» Exercise description:
Render the stretch of rows from the line containing "Image resolution: width=812" through the line containing "tap(114, 500)" as a JSON list of strings, one string per line and no blank lines.

==== Data

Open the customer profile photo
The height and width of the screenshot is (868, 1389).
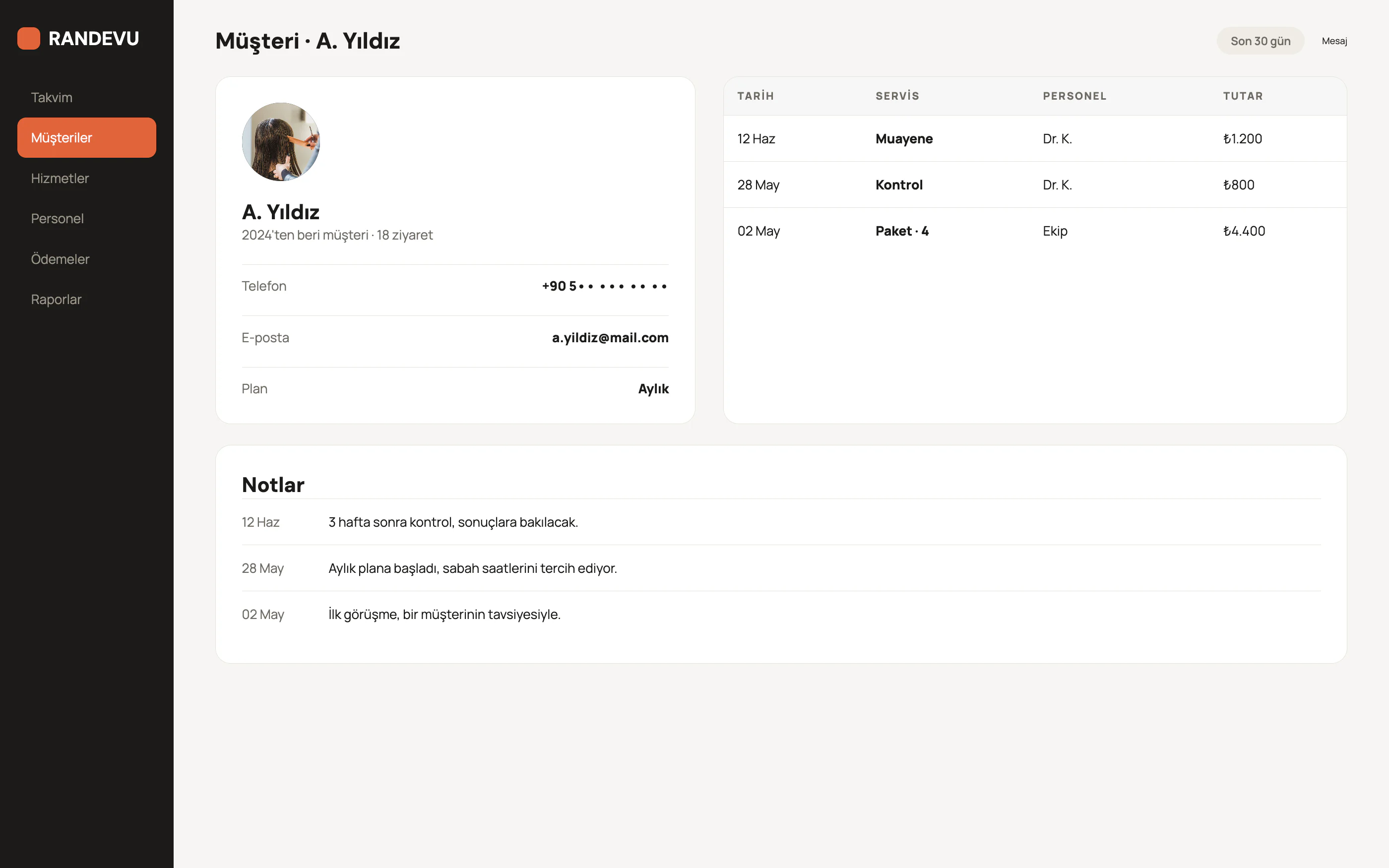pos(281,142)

========
==== Data

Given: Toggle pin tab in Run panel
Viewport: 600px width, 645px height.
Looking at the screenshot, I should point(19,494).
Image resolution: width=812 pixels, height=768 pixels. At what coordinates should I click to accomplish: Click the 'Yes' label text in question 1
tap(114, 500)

========

» Result for this exercise:
[
  "Image resolution: width=812 pixels, height=768 pixels. At what coordinates should I click to accomplish: Click the 'Yes' label text in question 1",
  "tap(114, 500)"
]